Source document |
1895 T. Roosevelt in _N.Y. Times_ 24 Oct. 8: There is much talk about "jingoism." If by "jingoism" they mean a policy in pursuance of which Americans will with resolution and common sense insist upon our rights being respected by foreign powers, then we are "jingoes."
Sure, 1895 is close to the 20th century, but why not be accurate?
-- Ben Rosengart <firstname.lastname@example.org>
Two questions: Why is "jingoism" only applied to Yankees (British and Americans)? Didn't any other nationalities at the time have any "patriotic or expansionist, arrogant and belligerent" feelings and emotions? What about the "hot-blooded" Latin Spaniards and the Latin-gallic French (both proud peoples)? And, when South American nations fought it out, over territory and minerals, was there no national pride involved? Why isn't it called "jingoism" then? It's just like the history of the word "racism", which means "to apply any single statement or attitude to all the members of one 'race'"; seldom is it, if ever, applied to minorities, who are and were often every bit as racist as Anglo-Americans. Also, was there any truth to the "Black Legend"? Did the Spaniards not exploit the native American Indian populations under their control? (For example, in some Spanish territories, the native population practically disappeared, or became extinct.) Why not mention it then? Was there not any validity toward anti-Spanish feelings at the time? If so, then why is it called "yellow journalism". Who treated their colonists and subjugated peoples better, the United States, or Spain? Which one would you have rather lived under at the time? And, for that matter, what did the native American peoples do to the enemy tribes that they subjugated (often, this involved human sacrifice)? For instance, the Aztecs and the people that they defeated. Hundreds of these Aztec tributaries joined Hernando Cortez in his march on what became Mexico City. (Sept.)
Basque origin of Jingo
The basque world for God is "Jaun", and the particle -go or -ko behind usually means "belonging to" in a physical or territorial way. When referring to God in an exclamation, basques would say "Jauna!", where -a acts as a determinant. I assume that the word could anyway be a corrupted form, but does not sound plausible...

Information shown |
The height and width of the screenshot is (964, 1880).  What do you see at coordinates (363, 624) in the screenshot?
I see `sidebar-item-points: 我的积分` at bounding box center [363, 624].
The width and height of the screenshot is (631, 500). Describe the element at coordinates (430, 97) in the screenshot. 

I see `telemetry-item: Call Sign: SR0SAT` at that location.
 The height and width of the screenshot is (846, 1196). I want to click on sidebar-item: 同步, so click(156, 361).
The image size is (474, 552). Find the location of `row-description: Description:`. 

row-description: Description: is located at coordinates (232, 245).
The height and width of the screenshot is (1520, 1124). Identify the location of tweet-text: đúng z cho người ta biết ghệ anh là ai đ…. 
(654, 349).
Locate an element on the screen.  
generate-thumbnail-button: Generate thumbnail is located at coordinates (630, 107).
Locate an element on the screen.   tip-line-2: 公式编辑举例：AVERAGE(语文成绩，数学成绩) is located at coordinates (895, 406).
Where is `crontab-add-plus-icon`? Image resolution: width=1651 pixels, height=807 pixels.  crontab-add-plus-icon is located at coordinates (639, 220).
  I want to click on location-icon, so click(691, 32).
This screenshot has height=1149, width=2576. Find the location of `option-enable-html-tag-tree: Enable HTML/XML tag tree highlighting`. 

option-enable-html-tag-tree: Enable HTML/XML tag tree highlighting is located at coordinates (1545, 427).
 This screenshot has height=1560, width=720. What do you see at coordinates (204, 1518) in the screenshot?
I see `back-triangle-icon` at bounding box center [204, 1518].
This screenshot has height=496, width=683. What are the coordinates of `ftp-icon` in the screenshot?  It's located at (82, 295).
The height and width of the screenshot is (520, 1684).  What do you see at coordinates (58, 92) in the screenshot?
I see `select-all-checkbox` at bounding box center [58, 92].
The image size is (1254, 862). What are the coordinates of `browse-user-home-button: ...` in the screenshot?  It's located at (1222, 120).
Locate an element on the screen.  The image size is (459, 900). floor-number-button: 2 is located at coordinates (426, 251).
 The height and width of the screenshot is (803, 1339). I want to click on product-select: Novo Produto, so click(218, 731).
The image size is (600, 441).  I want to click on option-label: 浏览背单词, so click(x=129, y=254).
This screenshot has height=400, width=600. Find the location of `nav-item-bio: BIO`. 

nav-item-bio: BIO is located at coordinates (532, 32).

What the task requires | Continue the discussion of the word "jingo" from its last sentence.

Response |
So... basically, Jingoism is Jesusism ;-)
I think the following paragraphs should be moved from the introduction and put under a new etymology heading: "Through much of the Victorian period, Russia was persistently viewed as a threat both to the European order and, sporadically, to British interests in India. The crisis ended at the Congress of Berlin when a group of powers, including British Prime Minister Benjamin Disraeli, forced the newly created Bulgarian state to restore much of the land awarded at the peace treaty of San Stefano, including Macedonia, to Ottoman rule. This episode also reflects the conservative element of jingoism that forms a characterizing part of the movement.
The chorus of a song by MacDermott and G. W. Hunt commonly sung in pubs at the time gave birth to the term. The lyrics had the chorus:
We don't want to fight but by Jingo if we do, We've got the ships, we've got the men, we've got the money too, We've fought the Bear before, and while we're Britons true, The Russians shall not have Constantinople.
The expression "by Jingo" is apparently a minced oath that appeared rarely in print, but which has its origins as far back as the 17th century in a transparent euphemism for "by Jesus". Origins have also been claimed for it in languages that would not have been very familiar in the British pub: in Basque, for example, "Jainko" is a form of the word for "God". A claim that the term referred to Jingu of Japan has been entirely dismissed. It is also an exclamation uttered by Arthur Birling in An Inspector Calls."
Any comments? Jirt 05:12, 17 March 2007 (UTC)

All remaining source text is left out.